(Stored items)
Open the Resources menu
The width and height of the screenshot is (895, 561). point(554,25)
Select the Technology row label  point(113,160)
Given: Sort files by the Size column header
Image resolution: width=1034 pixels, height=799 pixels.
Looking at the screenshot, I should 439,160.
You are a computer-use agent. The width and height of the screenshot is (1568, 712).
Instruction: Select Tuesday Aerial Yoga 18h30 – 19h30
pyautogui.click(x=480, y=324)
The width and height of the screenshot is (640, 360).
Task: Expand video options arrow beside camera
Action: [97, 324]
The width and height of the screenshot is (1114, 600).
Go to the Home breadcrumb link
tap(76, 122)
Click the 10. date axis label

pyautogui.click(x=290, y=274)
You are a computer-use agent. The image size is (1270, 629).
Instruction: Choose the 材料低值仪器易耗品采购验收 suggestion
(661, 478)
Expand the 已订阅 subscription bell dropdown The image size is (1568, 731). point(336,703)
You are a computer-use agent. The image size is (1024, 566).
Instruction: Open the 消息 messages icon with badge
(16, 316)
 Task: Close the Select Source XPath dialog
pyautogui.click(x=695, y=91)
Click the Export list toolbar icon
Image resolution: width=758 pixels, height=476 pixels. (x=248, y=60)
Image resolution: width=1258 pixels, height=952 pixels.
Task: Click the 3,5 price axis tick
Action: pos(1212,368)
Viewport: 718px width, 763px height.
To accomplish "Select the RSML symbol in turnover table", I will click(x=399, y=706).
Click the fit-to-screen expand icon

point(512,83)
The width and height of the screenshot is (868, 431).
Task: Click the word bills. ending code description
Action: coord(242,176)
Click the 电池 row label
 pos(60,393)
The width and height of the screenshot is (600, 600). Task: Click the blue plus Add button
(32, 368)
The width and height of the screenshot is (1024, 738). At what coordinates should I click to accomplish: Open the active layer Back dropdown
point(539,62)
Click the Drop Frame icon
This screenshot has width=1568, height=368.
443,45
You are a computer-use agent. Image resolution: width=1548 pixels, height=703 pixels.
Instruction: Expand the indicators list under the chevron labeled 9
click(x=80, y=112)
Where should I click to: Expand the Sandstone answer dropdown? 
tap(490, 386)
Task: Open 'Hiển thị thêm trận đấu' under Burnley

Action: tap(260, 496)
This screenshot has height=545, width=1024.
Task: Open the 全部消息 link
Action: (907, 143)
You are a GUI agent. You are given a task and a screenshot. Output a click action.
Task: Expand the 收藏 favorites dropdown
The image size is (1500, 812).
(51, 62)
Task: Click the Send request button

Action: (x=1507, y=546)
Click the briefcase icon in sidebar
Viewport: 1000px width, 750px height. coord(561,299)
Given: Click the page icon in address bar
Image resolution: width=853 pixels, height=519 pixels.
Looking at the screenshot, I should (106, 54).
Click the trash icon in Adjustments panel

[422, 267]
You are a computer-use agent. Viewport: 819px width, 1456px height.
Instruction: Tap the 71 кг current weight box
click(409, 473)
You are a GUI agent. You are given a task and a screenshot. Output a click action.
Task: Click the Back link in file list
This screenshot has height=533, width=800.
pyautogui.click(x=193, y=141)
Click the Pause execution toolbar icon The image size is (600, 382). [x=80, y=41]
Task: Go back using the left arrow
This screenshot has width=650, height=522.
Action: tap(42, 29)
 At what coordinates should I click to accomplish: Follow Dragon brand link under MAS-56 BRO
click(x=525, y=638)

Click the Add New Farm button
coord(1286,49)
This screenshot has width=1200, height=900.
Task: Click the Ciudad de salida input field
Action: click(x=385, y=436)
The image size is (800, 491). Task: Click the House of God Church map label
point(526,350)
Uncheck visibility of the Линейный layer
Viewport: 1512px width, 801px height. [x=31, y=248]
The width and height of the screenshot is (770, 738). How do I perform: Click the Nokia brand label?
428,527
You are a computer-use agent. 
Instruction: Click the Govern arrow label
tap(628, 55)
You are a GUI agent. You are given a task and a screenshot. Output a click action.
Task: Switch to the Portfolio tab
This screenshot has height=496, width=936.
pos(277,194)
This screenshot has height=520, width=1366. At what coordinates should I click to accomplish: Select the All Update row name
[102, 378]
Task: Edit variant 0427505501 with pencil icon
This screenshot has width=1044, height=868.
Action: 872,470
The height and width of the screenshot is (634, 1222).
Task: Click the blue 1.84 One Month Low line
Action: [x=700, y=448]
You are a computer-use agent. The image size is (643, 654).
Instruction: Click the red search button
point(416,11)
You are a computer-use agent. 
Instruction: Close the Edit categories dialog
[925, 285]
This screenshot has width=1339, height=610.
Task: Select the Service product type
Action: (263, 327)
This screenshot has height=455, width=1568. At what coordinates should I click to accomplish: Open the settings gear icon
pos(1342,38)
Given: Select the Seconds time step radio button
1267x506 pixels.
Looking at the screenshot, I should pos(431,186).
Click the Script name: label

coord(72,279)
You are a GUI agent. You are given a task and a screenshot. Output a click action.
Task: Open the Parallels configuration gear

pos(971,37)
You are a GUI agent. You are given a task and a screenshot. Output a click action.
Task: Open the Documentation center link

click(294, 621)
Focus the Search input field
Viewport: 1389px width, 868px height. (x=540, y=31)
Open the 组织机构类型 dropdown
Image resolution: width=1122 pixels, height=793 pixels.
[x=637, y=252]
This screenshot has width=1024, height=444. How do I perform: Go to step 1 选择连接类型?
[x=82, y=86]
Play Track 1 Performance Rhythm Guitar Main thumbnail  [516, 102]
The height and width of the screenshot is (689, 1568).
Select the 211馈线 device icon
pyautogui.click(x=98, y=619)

- [What is required]: What is needed here is an exact copy of every record.

- [Solution for this problem]:
Open the Resources menu
The width and height of the screenshot is (895, 561). point(554,25)
Select the Technology row label  point(113,160)
Given: Sort files by the Size column header
Image resolution: width=1034 pixels, height=799 pixels.
Looking at the screenshot, I should 439,160.
You are a computer-use agent. The width and height of the screenshot is (1568, 712).
Instruction: Select Tuesday Aerial Yoga 18h30 – 19h30
pyautogui.click(x=480, y=324)
The width and height of the screenshot is (640, 360).
Task: Expand video options arrow beside camera
Action: [97, 324]
The width and height of the screenshot is (1114, 600).
Go to the Home breadcrumb link
tap(76, 122)
Click the 10. date axis label

pyautogui.click(x=290, y=274)
You are a computer-use agent. The image size is (1270, 629).
Instruction: Choose the 材料低值仪器易耗品采购验收 suggestion
(661, 478)
Expand the 已订阅 subscription bell dropdown The image size is (1568, 731). point(336,703)
You are a computer-use agent. The image size is (1024, 566).
Instruction: Open the 消息 messages icon with badge
(16, 316)
 Task: Close the Select Source XPath dialog
pyautogui.click(x=695, y=91)
Click the Export list toolbar icon
Image resolution: width=758 pixels, height=476 pixels. (x=248, y=60)
Image resolution: width=1258 pixels, height=952 pixels.
Task: Click the 3,5 price axis tick
Action: pos(1212,368)
Viewport: 718px width, 763px height.
To accomplish "Select the RSML symbol in turnover table", I will click(x=399, y=706).
Click the fit-to-screen expand icon

point(512,83)
The width and height of the screenshot is (868, 431).
Task: Click the word bills. ending code description
Action: coord(242,176)
Click the 电池 row label
 pos(60,393)
The width and height of the screenshot is (600, 600). Task: Click the blue plus Add button
(32, 368)
The width and height of the screenshot is (1024, 738). At what coordinates should I click to accomplish: Open the active layer Back dropdown
point(539,62)
Click the Drop Frame icon
This screenshot has width=1568, height=368.
443,45
You are a computer-use agent. Image resolution: width=1548 pixels, height=703 pixels.
Instruction: Expand the indicators list under the chevron labeled 9
click(x=80, y=112)
Where should I click to: Expand the Sandstone answer dropdown? 
tap(490, 386)
Task: Open 'Hiển thị thêm trận đấu' under Burnley

Action: tap(260, 496)
This screenshot has height=545, width=1024.
Task: Open the 全部消息 link
Action: (907, 143)
You are a GUI agent. You are given a task and a screenshot. Output a click action.
Task: Expand the 收藏 favorites dropdown
The image size is (1500, 812).
(51, 62)
Task: Click the Send request button

Action: (x=1507, y=546)
Click the briefcase icon in sidebar
Viewport: 1000px width, 750px height. coord(561,299)
Given: Click the page icon in address bar
Image resolution: width=853 pixels, height=519 pixels.
Looking at the screenshot, I should (106, 54).
Click the trash icon in Adjustments panel

[422, 267]
You are a computer-use agent. Viewport: 819px width, 1456px height.
Instruction: Tap the 71 кг current weight box
click(409, 473)
You are a GUI agent. You are given a task and a screenshot. Output a click action.
Task: Click the Back link in file list
This screenshot has height=533, width=800.
pyautogui.click(x=193, y=141)
Click the Pause execution toolbar icon The image size is (600, 382). [x=80, y=41]
Task: Go back using the left arrow
This screenshot has width=650, height=522.
Action: tap(42, 29)
 At what coordinates should I click to accomplish: Follow Dragon brand link under MAS-56 BRO
click(x=525, y=638)

Click the Add New Farm button
coord(1286,49)
This screenshot has width=1200, height=900.
Task: Click the Ciudad de salida input field
Action: click(x=385, y=436)
The image size is (800, 491). Task: Click the House of God Church map label
point(526,350)
Uncheck visibility of the Линейный layer
Viewport: 1512px width, 801px height. [x=31, y=248]
The width and height of the screenshot is (770, 738). How do I perform: Click the Nokia brand label?
428,527
You are a computer-use agent. 
Instruction: Click the Govern arrow label
tap(628, 55)
You are a GUI agent. You are given a task and a screenshot. Output a click action.
Task: Switch to the Portfolio tab
This screenshot has height=496, width=936.
pos(277,194)
This screenshot has height=520, width=1366. At what coordinates should I click to accomplish: Select the All Update row name
[102, 378]
Task: Edit variant 0427505501 with pencil icon
This screenshot has width=1044, height=868.
Action: 872,470
The height and width of the screenshot is (634, 1222).
Task: Click the blue 1.84 One Month Low line
Action: [x=700, y=448]
You are a computer-use agent. The image size is (643, 654).
Instruction: Click the red search button
point(416,11)
You are a computer-use agent. 
Instruction: Close the Edit categories dialog
[925, 285]
This screenshot has width=1339, height=610.
Task: Select the Service product type
Action: (263, 327)
This screenshot has height=455, width=1568. At what coordinates should I click to accomplish: Open the settings gear icon
pos(1342,38)
Given: Select the Seconds time step radio button
1267x506 pixels.
Looking at the screenshot, I should pos(431,186).
Click the Script name: label

coord(72,279)
You are a GUI agent. You are given a task and a screenshot. Output a click action.
Task: Open the Parallels configuration gear

pos(971,37)
You are a GUI agent. You are given a task and a screenshot. Output a click action.
Task: Open the Documentation center link

click(294, 621)
Focus the Search input field
Viewport: 1389px width, 868px height. (x=540, y=31)
Open the 组织机构类型 dropdown
Image resolution: width=1122 pixels, height=793 pixels.
[x=637, y=252]
This screenshot has width=1024, height=444. How do I perform: Go to step 1 选择连接类型?
[x=82, y=86]
Play Track 1 Performance Rhythm Guitar Main thumbnail  [516, 102]
The height and width of the screenshot is (689, 1568).
Select the 211馈线 device icon
pyautogui.click(x=98, y=619)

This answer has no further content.